14

1K 74 10
                                    

Tin menatap rindangnya pepohonan di halaman rumah sakit dari dalam ruang rawat mewah itu dengan perasaan yang tidak dapat dilukiskan dengan kata-kata. Dia gelisah dan takut.Enam jam setelah pete terbaring di ruang ICU,kini belahan jiwanya itu tampak damai dalam balutan piyama biru muda bermotif kelinci kesukaannya. Tin sengaja tidak memakaikan piyama yang disediakan rumah sakit,karena dia tahu pete sangat tidak menyukainya.

"Eungghh.."

"Sayang..syukurlah kau sudah sadar."

"Tin..haus.."

"Minumlah. Apa yang kau rasakan? Pusing?"

"Sedikit pusing. Kenapa aku ada disini? Kita pulang saja,aku tidak suka di sini.."

"Kita akan pulang setelah kondisimu membaik."

"Apa ayang terjadi? Apa.........apa yang terjadi dengan dia? Tin..apakah dia baik-baik saja?" tanya pete dengan wajah penuh kecemasan.

"Tenanglah,dia baik-baik saja. Sayang..dengarkan aku....aku rasa...kita....tidak bisa mempertahankannya....aku rasa...."

"Mai!! Aku tidak ingin kehilangan dia! Jangan katakan kau berubah pikiran tin. Kau sudah berjanji padaku untuk menjaganya,kau menemukan penggantiku??!! Kau tidak lagi mengingginkan keturunan dariku??!"

"Sayang..dengarkan aku.. Jangan berpikir seperti itu..aku hanya.."

"Tidak. Aku akan merawatnya sendiri jika kau tidak mengingginkannya. Aku akan membesarkannya sendiri. Kau bisa pergi kemanapun kau mau. Tinggalkan aku?!!" teriak pete seraya turun dari ranjang dan mencabut selang. IV yang tertancap di lengan kanannya.

Dengan sigap tin mengangkat tubuh limbung pete dan memangkunya diatas sofa,disamping ranjang rawat di sana. Tin memeluk tubuh ringkih pete erat,samar-samar dirasakannya tubuh itu bergetar,dan isak tangis mulai terdengar.
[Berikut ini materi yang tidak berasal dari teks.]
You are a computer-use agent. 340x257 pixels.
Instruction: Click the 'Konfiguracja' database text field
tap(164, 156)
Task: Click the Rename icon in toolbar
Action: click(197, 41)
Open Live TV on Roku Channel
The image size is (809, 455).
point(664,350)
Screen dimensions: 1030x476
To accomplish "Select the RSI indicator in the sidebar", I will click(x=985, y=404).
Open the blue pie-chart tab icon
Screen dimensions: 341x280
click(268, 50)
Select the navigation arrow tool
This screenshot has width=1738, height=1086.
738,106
"Jangan pernah berpikir tentang itu. Jangan pernah berani menyimpan pikiran seperti itu padamu pete. Aku mohon. Aku tidak akan pernah meninggalkanmu sayang.." ucap tin lirih.
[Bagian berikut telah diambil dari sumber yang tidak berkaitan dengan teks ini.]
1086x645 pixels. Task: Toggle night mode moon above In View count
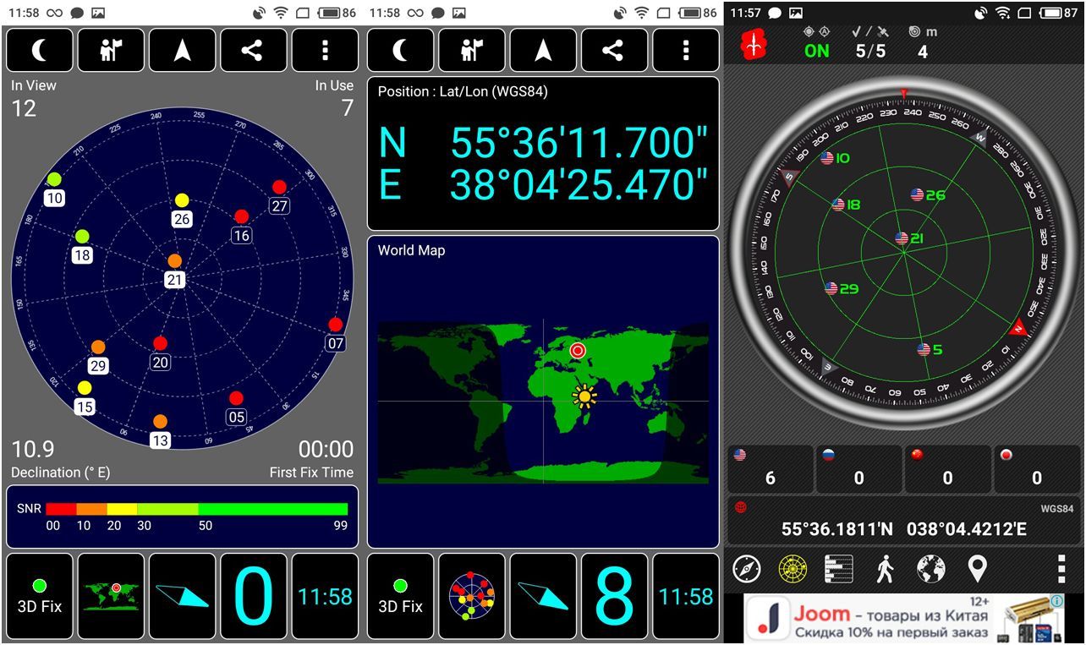[x=40, y=51]

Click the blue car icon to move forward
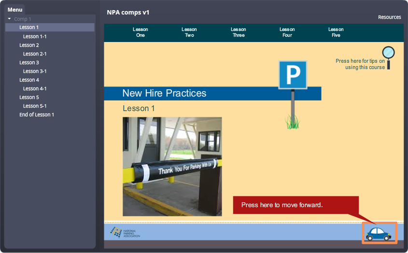(x=379, y=233)
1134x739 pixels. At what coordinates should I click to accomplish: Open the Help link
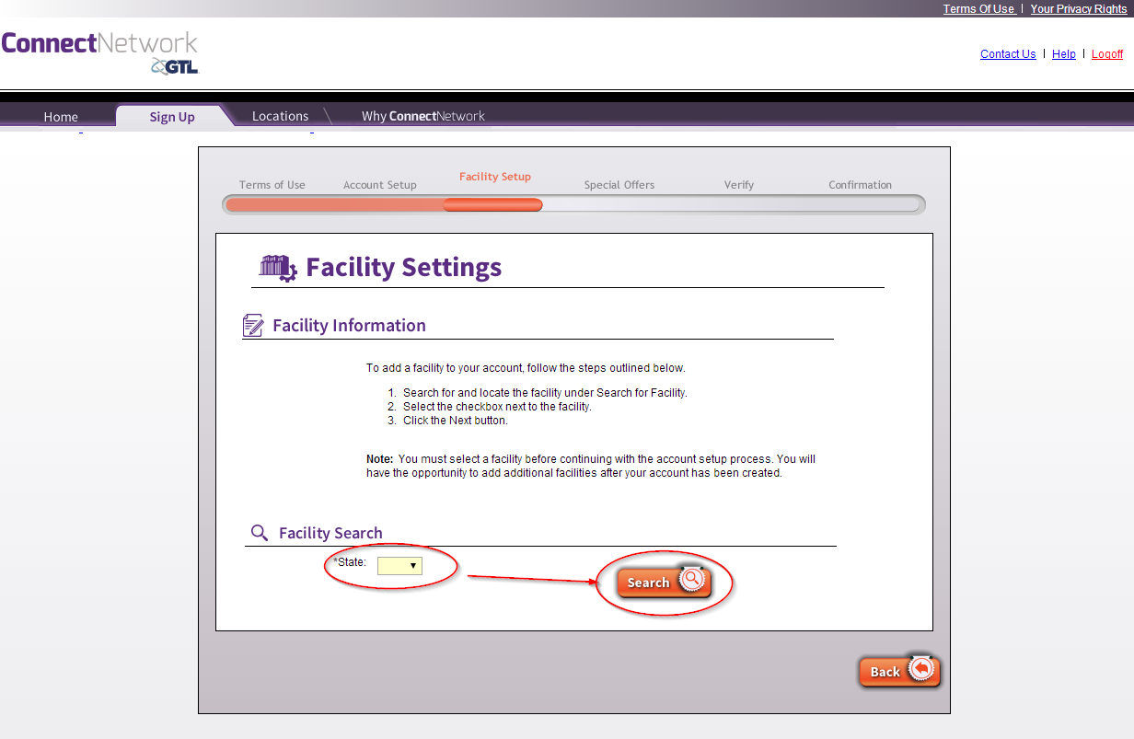pos(1063,54)
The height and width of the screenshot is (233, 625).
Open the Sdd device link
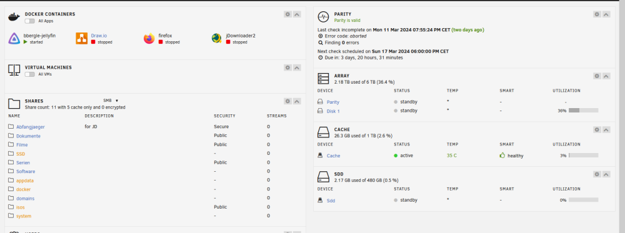[x=331, y=201]
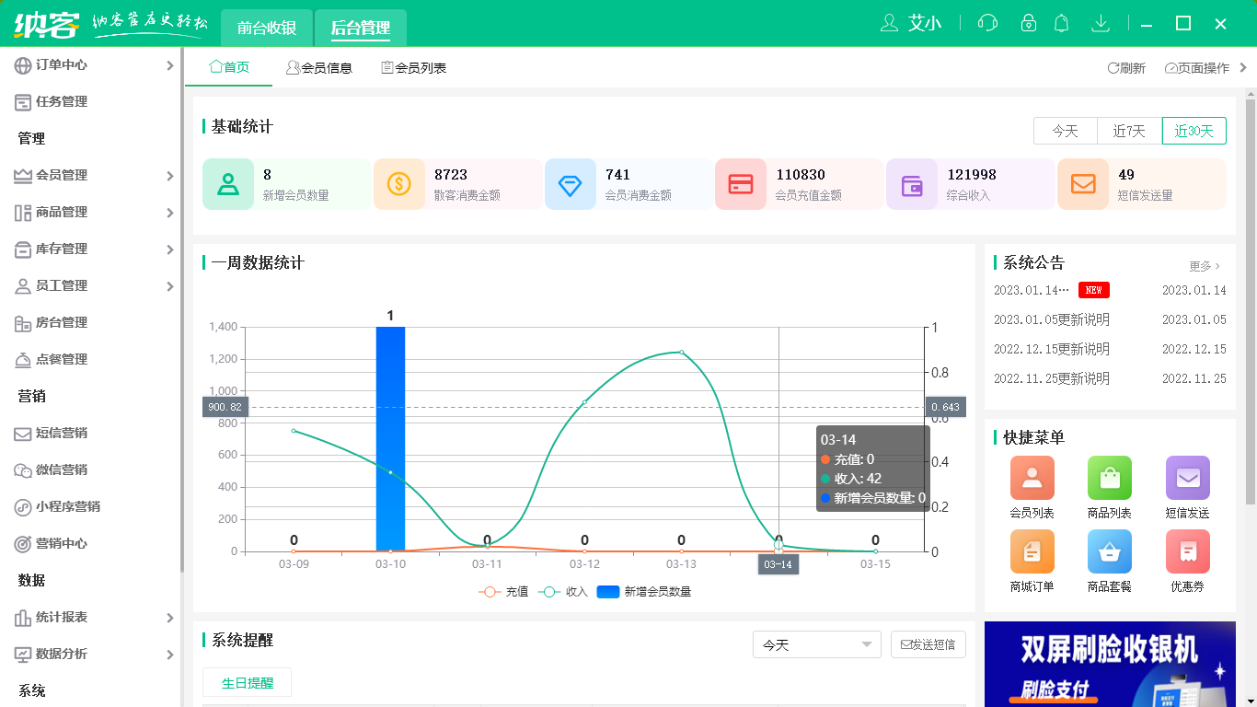
Task: Click the 近7天 statistics filter button
Action: (1129, 131)
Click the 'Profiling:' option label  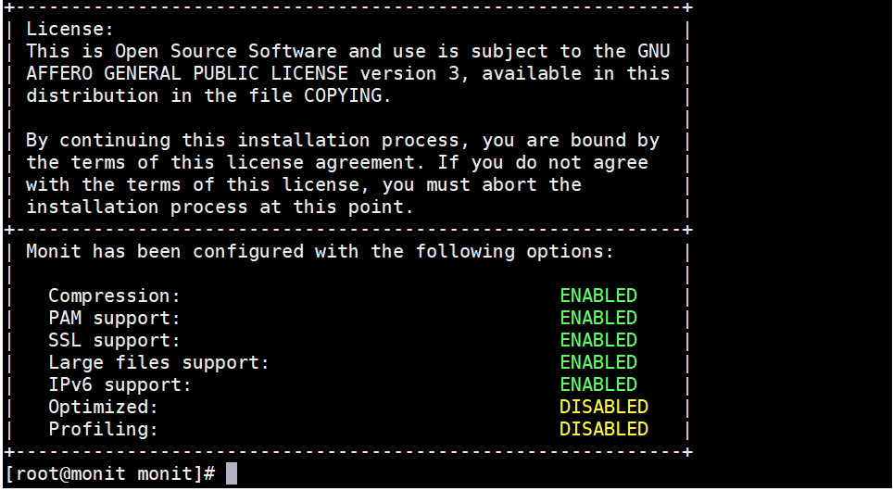(103, 429)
"Lalu kenapa kau tiba-tiba memintaku untuk melepaskannya. Aku tahu dia sangat rentan didalam sana,aku tahu dia akan membahayakan hidupku,aku tahu semua,aku mendengar apa yang mae katakan padamu...tapi aku tidak perduli. Aku ingin bayi ini lahir,aku mengingingkan bayi ini,aku ingin anakku." kata pete dengan penuh penekanan. Kedua pipinya telah basah.

"Anak kita sayang...aku tidak ingin kehilanganmu pete. Aku tidak bisa hidup tanpamu. Jadi lebih baik dia yang pergi."

Plakk!!

Sebuah tamparan mendarat di pipi kiri tin. Sisi wajah itu menjadi merah. Tin berusaha keras mengendalikan dirinya. Karena yang dia hadapi sekarang adalah pete, jika dia tidak bisa mengendalikan amarahnya saat ini,maka penyesalanlah yang akan menghampirinya.

"Aku kira kau seorang gentleman tin..tapi nyatanya kau seorang pengecut! Kau egois." desis pete dengan sorot mata penuh kebencian. Rasa marah telah membuatnya lupa siapa yang baru saja ditamparnya.

"Pete...sayang...aku melakukan ini karena aku mencintaimu. Aku tidak ingin kehilanganmu...kau adalah hidupku,tarikan nafasku,pusat seluruh duniaku...bagaimana aku bisa kehilanganmu?!!"

"Dengan menyingkirkannya??!" teriak pete. Dengan sedikit kasar pete melepaskan rangkulan tangan tin di pinggangnya dan berusaha berdiri.

"Sayang..jangan begini..nanti kau jatuh..dengar...mae bilang kita masih bisa punya anak lagi sayang...saat kondisimu stabil..aku mohon pete ikuti permintaanku kali ini,semua demi kebaikanmu.." pinta tin lembut.

"Setelah itu apa kau kira kau bisa hidup tanpanya??!!! Tidak tin, aku yang bisa merasakan bagaimana dia berada di dalam tubuhku,merasakan keberadaannya. Mai,aku tidak akan mau melakukannya! Jika kau sampai  membawanya pergi,maka aku juga akan pergi. Aku akan pergi bersamanya" ucap pete dingin.